Data Start Marker

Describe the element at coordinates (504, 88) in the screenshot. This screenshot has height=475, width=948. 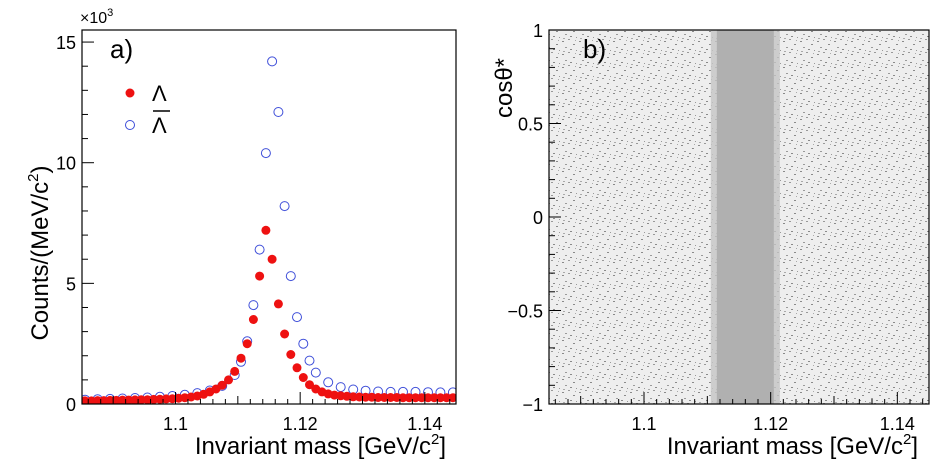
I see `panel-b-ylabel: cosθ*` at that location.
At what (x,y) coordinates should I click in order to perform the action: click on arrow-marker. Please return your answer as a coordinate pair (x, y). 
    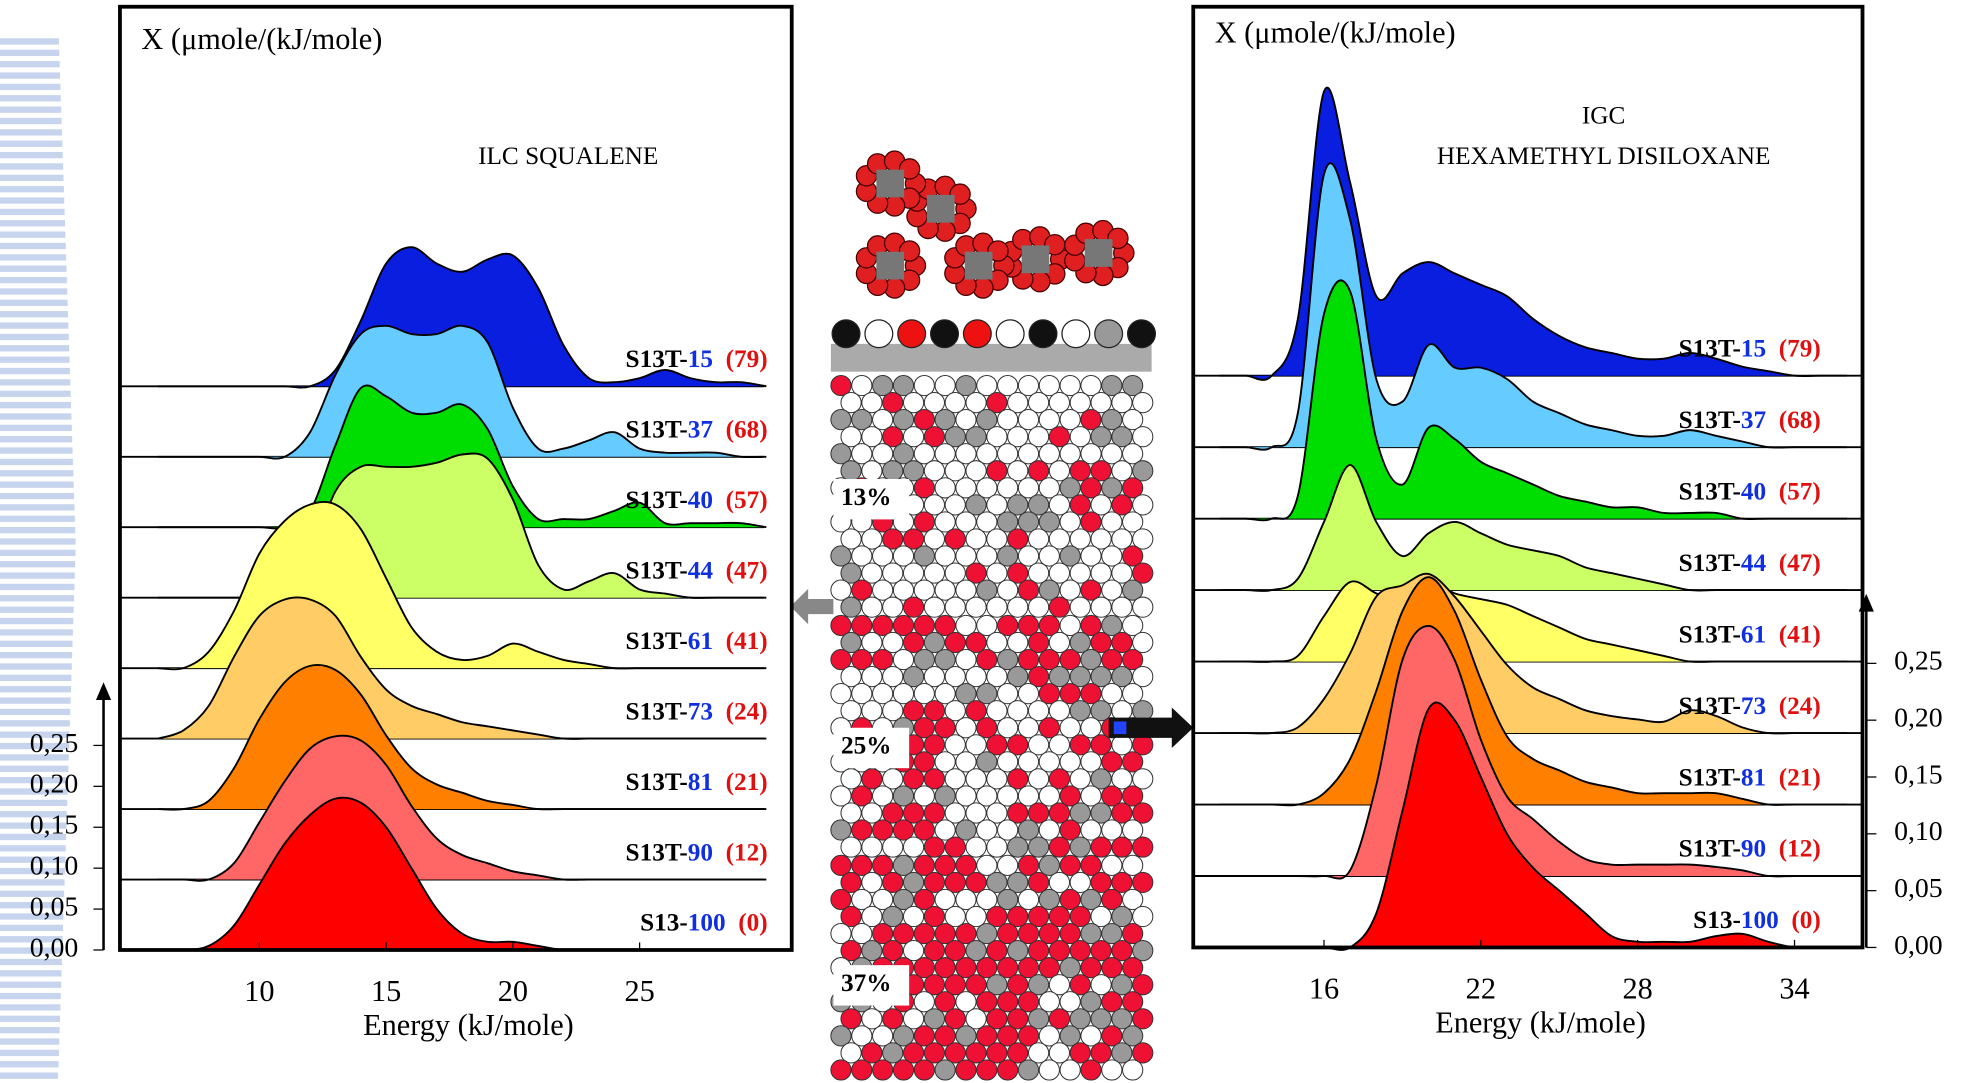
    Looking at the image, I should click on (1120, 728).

Data End Marker
Data Start Marker

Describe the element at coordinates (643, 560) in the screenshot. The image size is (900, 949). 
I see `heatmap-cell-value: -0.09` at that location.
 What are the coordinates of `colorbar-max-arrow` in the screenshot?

Data End Marker

Please switch "screenshot" to "capture" in the rows starting with the line that contains "Describe the element at coordinates (643, 560)" and going on through the line that contains "What are the", leaving everything else unchanged. Give back only those lines.

Task answer:
Describe the element at coordinates (643, 560) in the capture. The image size is (900, 949). 
I see `heatmap-cell-value: -0.09` at that location.
 What are the coordinates of `colorbar-max-arrow` in the capture?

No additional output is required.